Stored records

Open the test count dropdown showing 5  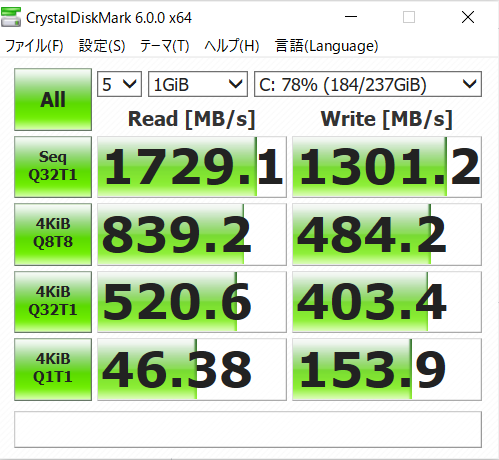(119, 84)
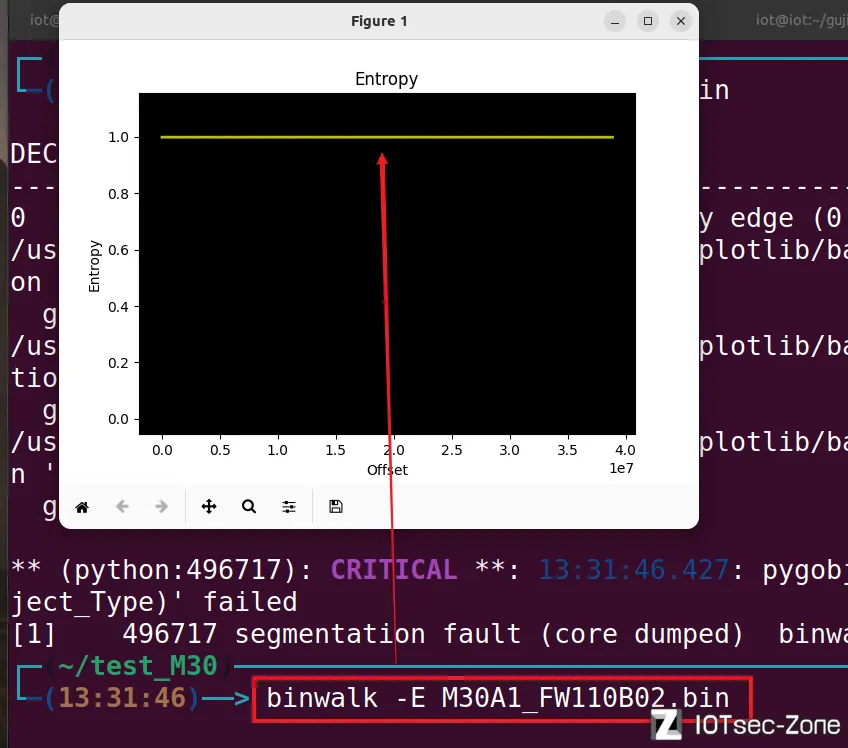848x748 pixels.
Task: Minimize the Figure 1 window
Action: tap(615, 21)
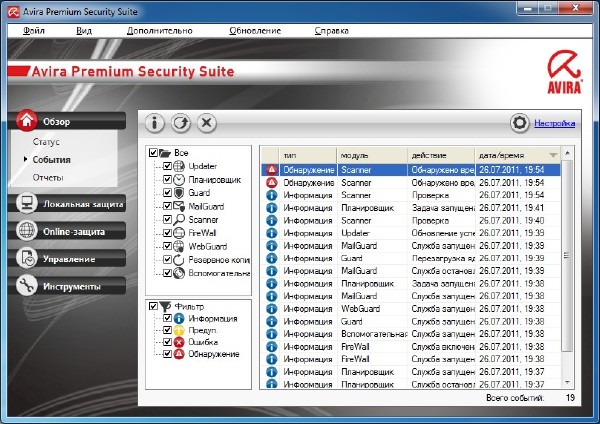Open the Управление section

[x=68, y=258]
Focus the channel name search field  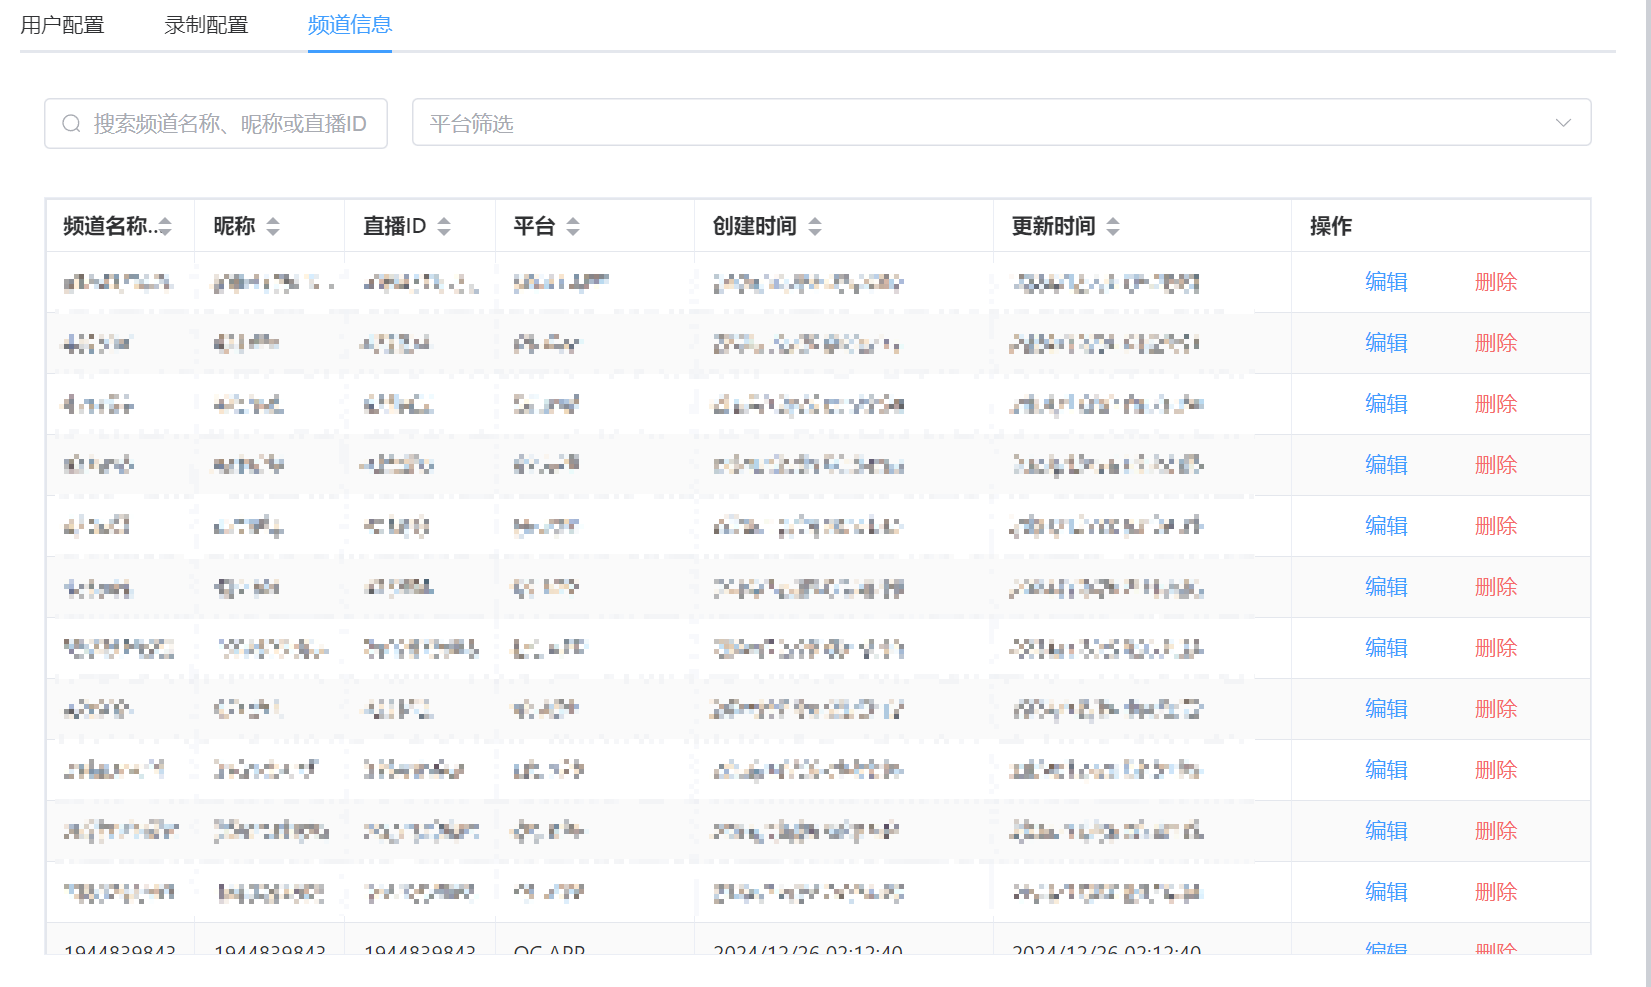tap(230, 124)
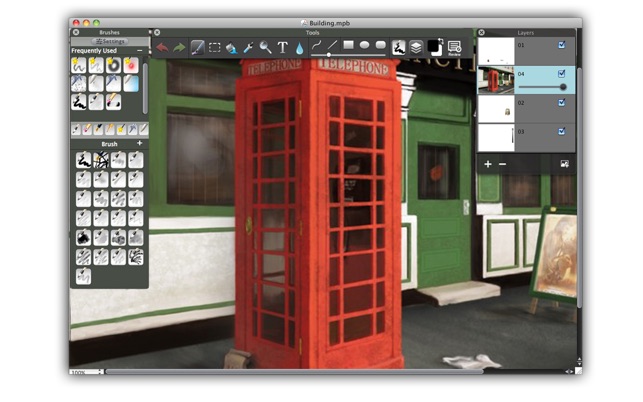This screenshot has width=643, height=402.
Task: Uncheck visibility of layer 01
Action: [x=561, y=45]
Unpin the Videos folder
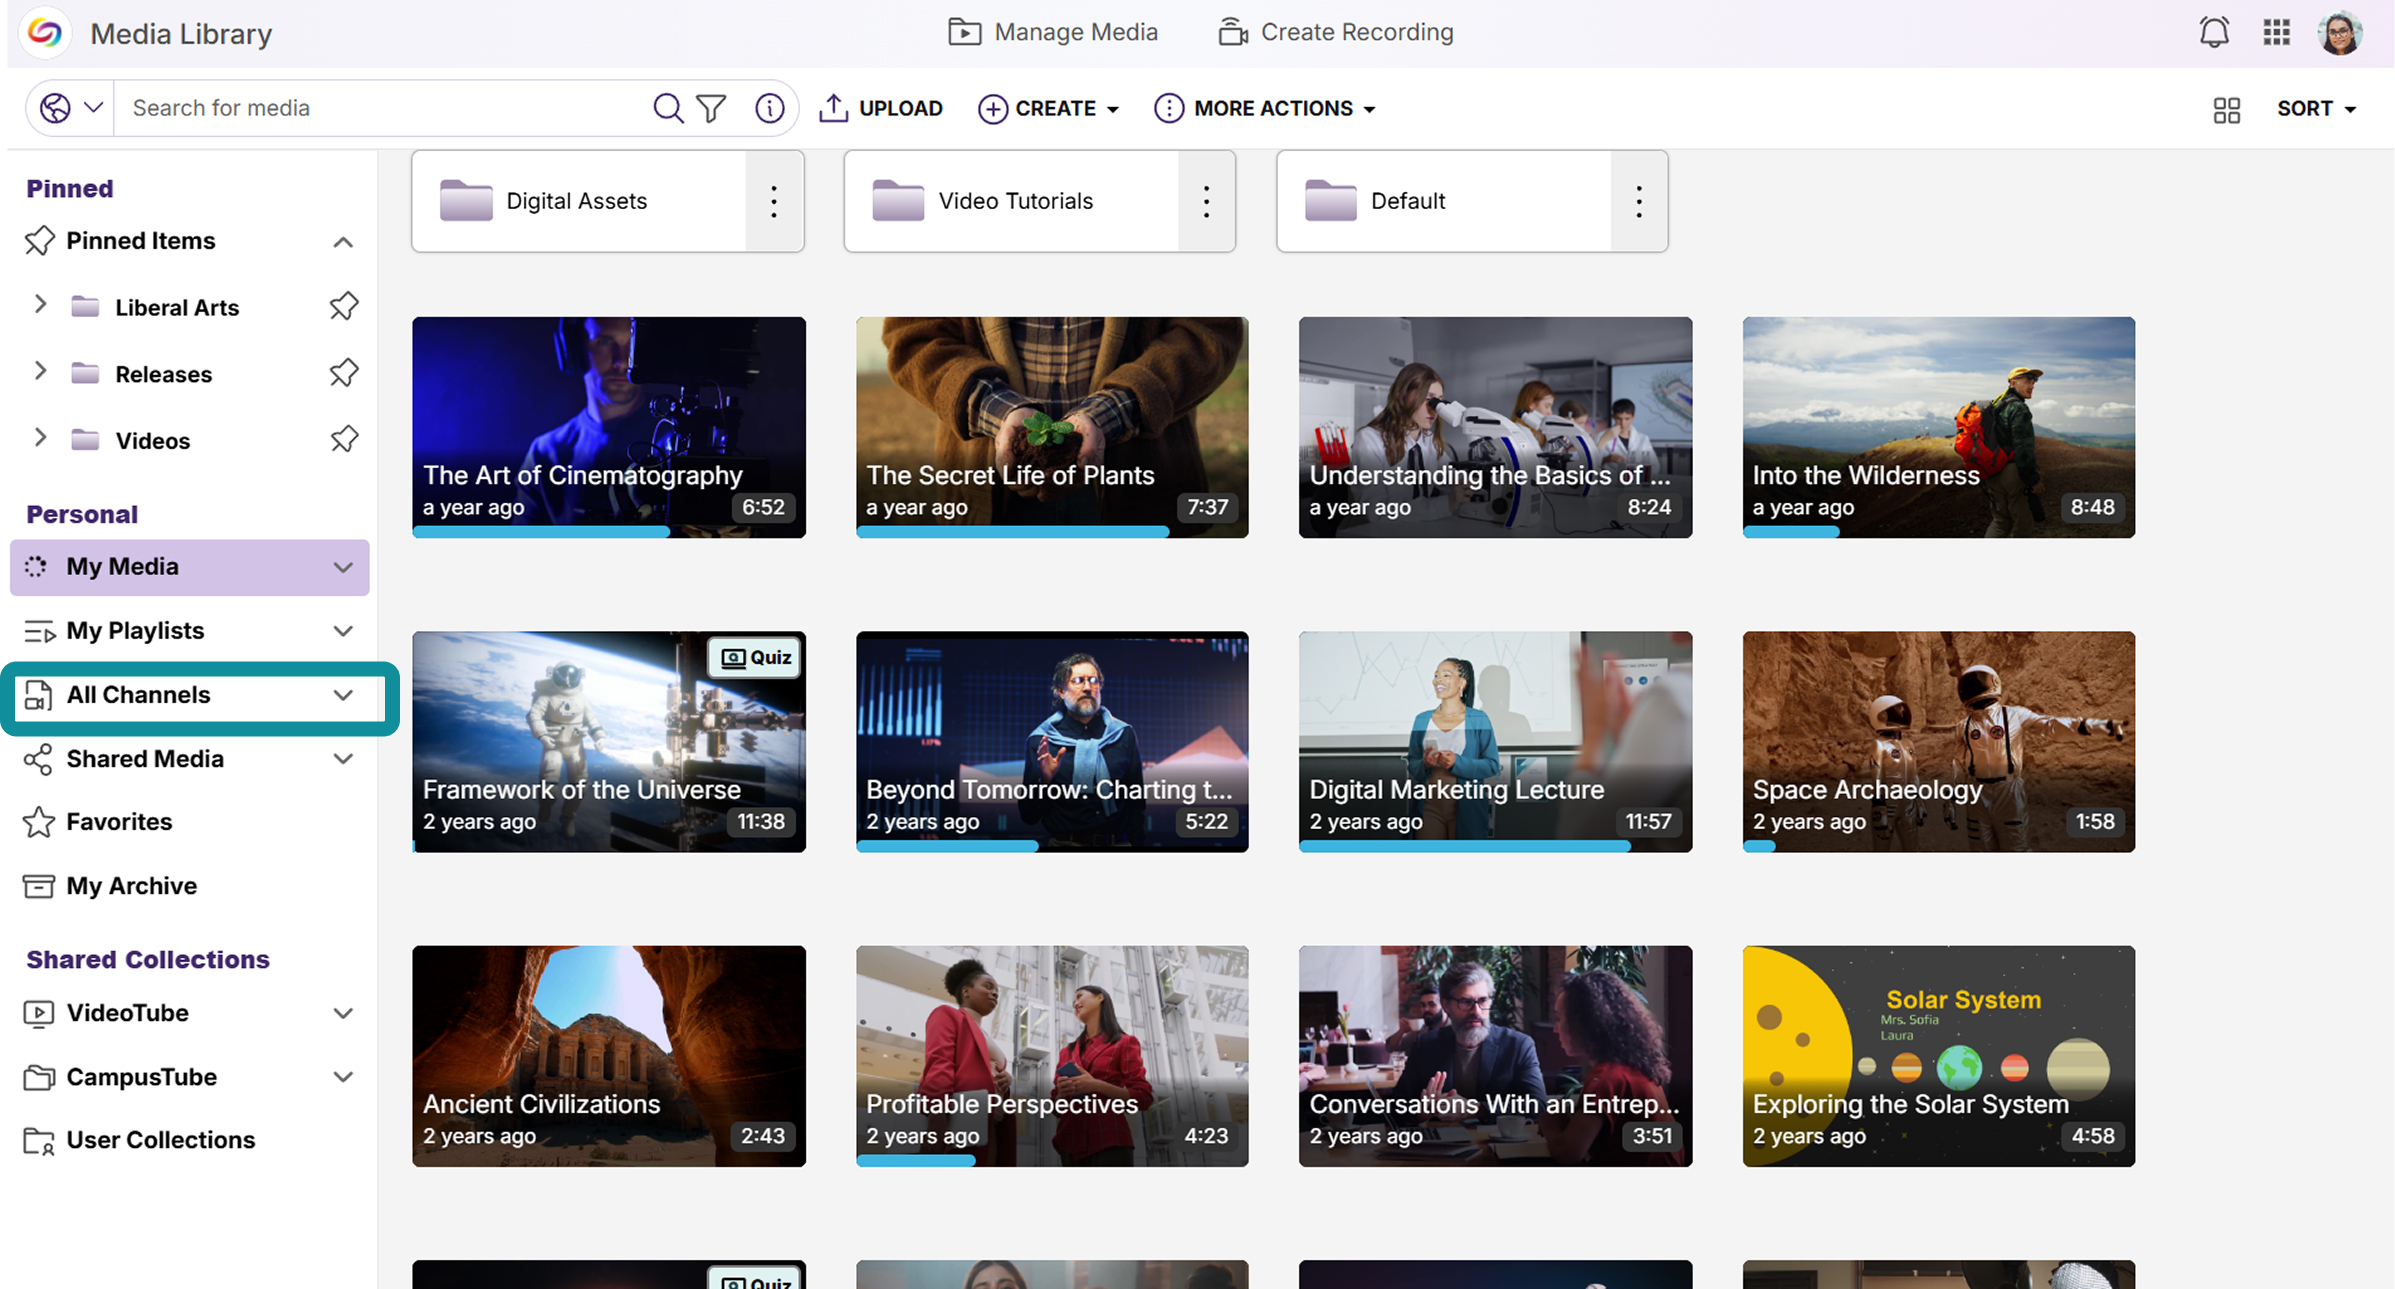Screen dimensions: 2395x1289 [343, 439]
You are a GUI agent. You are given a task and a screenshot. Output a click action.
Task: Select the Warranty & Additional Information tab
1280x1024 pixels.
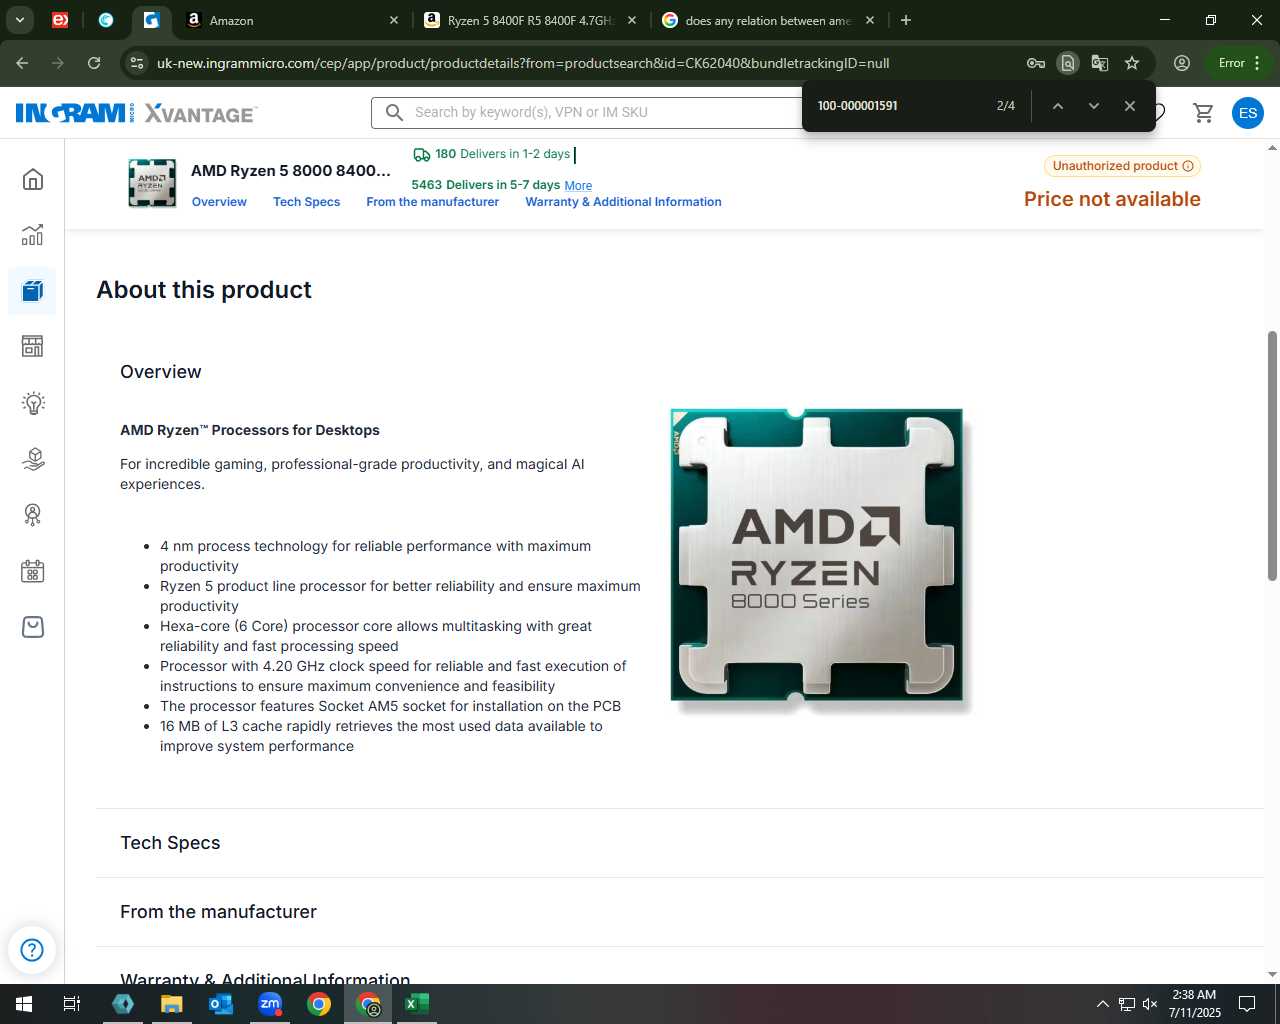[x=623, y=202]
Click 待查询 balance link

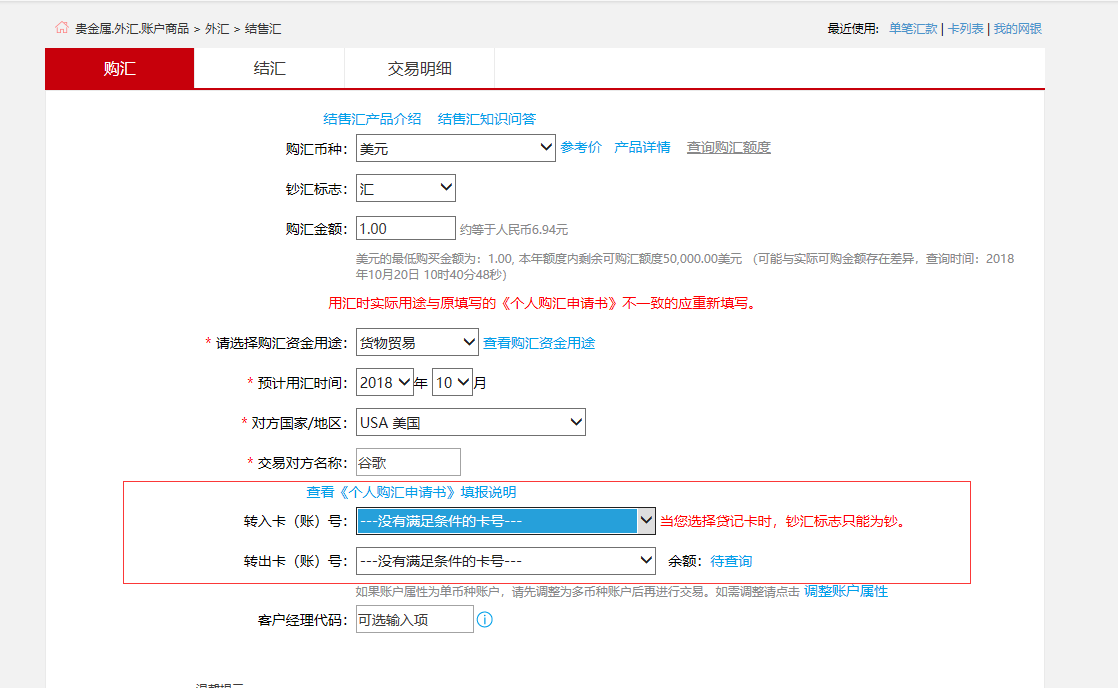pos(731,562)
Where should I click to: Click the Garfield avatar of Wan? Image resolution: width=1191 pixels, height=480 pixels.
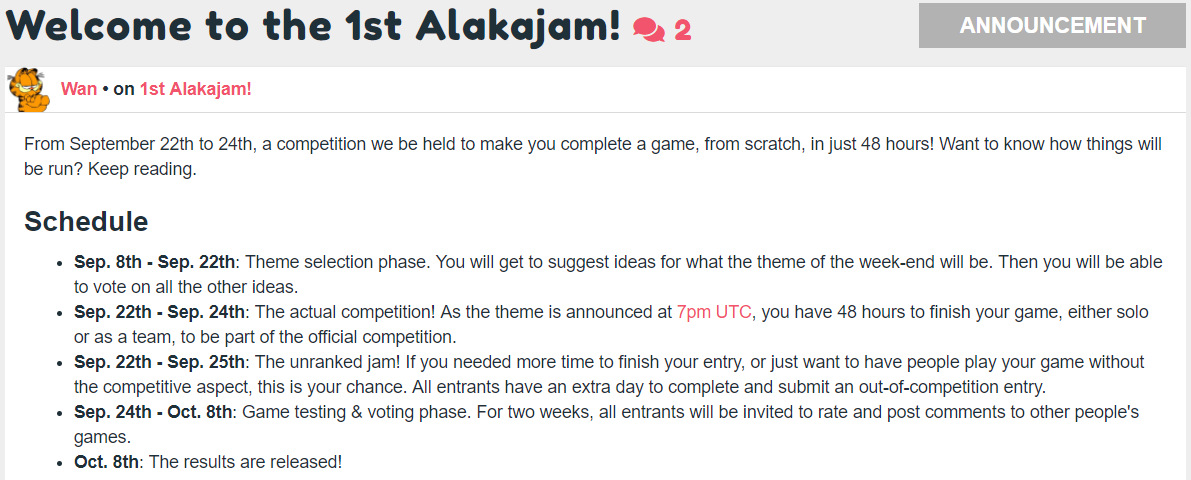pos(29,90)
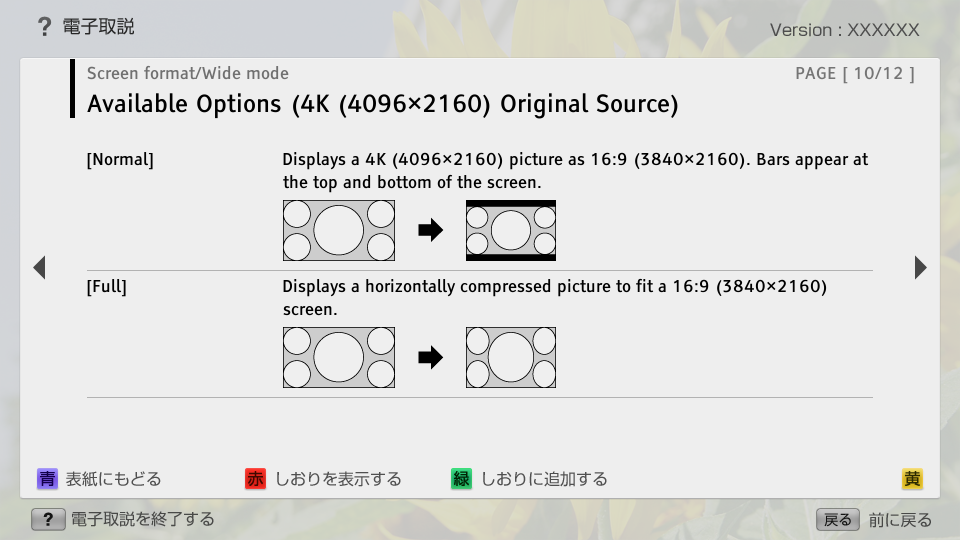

WHAT YOU NEED TO DO:
Copy out, without any pictures, the lines of the records above from the one containing "Where should I" through the final line, both ends included.

YOUR SOLUTION:
Where should I click to: Click the Garfield avatar of Wan? Image resolution: width=1191 pixels, height=480 pixels.
pos(29,90)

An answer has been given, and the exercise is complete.